The outside world ceased to exist within minutes, the forest closing its wet green arms around me. Moss crawled up the mass of tangled branches. Those branches created bushland that would shred me if I tried to blunder through. Above me hung the fronds of a huge tree fern dotted with beads of water.

Hard to believe I remained in the heart of the country’s biggest city.

The farther I walked, the bigger the trees, their canopies touching the bruised sky.

People got lost in this dark and cool landscape even with the signs dotted around. Then there were those who came to the “Waitaks” to bury their secrets. I’d been nineteen, twenty, when a visiting speaker at the university made the dry comment that more bodies were buried in the Waitākere Ranges than in most cemeteries.

I’d been far more intrigued by that comment than by the criminal investigation techniques she’d been describing as part of her open-to-all guest lecture. My ensuing questions had made her raise an eyebrow and joke that she might have to report me to the police for suspicious behavior.

I’d sent her a copy of Blood Sacrifice after it first came out.

My debut novel began with body parts found in a city forest.

16

I wondered if the cops were analyzing every word I’d ever written. What were the chances I’d randomly write about a mother killed by a serial predator who gets away with it in the end?

Could be I was just screwed up in the head because of my own mother’s disappearance, could be I was a psychopath—that’s what they’d say. I stopped, resting my back against the rough bark of a tree I couldn’t name. My leg pulsed with heat, and my lungs wheezed far more than they should. I’d have to tell Dr. Binchy about that, too.

It took me three more minutes to get going again . . . but I only had a short distance to go. There, hidden off the side of the track, stood a rugged quad bike.

“Thien, you resourceful bastard.”

Grunting, I used the cane for balance as I retrieved the key hidden in the ground exactly one foot from the back tire, under a small fallen branch.

Uninjured, I could’ve hiked to the site in under an hour, but with one leg currently out of commission, I’d have to break the rules and use the vehicle. It wouldn’t be easy going even on that; the trail was made for walkers, not quad bikes.

Rain fell on me in a strange damp kiss as I veered off the path, an act that was never advised unless you knew what you were doing. Search and Rescue couldn’t find you in the dark green if they had no fucking idea where you’d gone.

I wasn’t worried; I’d always possessed an infallible internal compass, and this was my native soil, the playground of my childhood. I went as far as possible on the four-wheeler—until the forest grew too tangled for the vehicle to get through. Getting off at that point, I grabbed my cane from where I’d hooked it on the handlebar.

The ground would be uneven under my feet from here on out.

I took care as I walked under the canopy and through leaf litter in a silence so pure it hurt the ear. Even the birds were quiet, the insects still.
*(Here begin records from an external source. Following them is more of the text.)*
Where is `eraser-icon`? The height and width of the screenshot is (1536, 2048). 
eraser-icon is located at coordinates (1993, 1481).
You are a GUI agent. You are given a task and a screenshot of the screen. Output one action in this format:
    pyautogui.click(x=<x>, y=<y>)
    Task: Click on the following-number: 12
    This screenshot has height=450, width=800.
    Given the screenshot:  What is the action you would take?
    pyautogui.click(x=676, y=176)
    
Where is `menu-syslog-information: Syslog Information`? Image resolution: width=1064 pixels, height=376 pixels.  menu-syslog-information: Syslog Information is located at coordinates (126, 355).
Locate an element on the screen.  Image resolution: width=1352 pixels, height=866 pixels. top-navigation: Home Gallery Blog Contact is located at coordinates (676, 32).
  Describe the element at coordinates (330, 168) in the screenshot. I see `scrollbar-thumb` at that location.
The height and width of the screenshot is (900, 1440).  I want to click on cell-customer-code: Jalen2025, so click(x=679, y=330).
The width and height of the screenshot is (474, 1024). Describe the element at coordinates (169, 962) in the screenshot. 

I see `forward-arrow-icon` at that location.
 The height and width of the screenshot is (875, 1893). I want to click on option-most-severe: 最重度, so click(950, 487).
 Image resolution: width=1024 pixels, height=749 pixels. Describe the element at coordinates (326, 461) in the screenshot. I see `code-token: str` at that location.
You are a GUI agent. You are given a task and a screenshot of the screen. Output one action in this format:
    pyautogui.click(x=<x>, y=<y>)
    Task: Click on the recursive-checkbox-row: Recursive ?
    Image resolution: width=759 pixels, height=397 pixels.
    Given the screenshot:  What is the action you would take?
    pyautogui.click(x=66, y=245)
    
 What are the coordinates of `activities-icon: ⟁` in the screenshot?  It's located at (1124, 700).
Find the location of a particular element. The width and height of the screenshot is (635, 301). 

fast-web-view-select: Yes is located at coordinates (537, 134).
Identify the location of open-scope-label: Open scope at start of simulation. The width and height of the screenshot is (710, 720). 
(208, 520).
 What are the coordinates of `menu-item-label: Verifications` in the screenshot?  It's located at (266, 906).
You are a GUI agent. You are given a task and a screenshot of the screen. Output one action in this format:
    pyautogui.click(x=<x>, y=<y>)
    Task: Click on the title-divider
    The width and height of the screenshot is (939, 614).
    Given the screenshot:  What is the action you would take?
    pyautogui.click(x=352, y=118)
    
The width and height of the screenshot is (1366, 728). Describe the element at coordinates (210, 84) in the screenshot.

Which was why I sucked in a breath when I stepped out near the site and saw the back of a police anorak, the hood up. The person wearing it turned before I could merge back into the trees.

Constable Neri took in my cane, my hoodie, and said, “You shouldn’t be here.” Her face no longer looked so soft, her eyes edgy and cold.

“Your people are gone.”

“Scene’s still closed off.”

Yellow caution tape fluttered behind her, the ends drooping in the rain. “What’s the point? The rain will destroy anything that used to be under the car if you haven’t already gathered it up.”

Not responding, she turned back to whatever it was that held her attention. Walking to stand beside her, I found myself looking at a mess of broken branches, disturbed soil, and scarred undergrowth.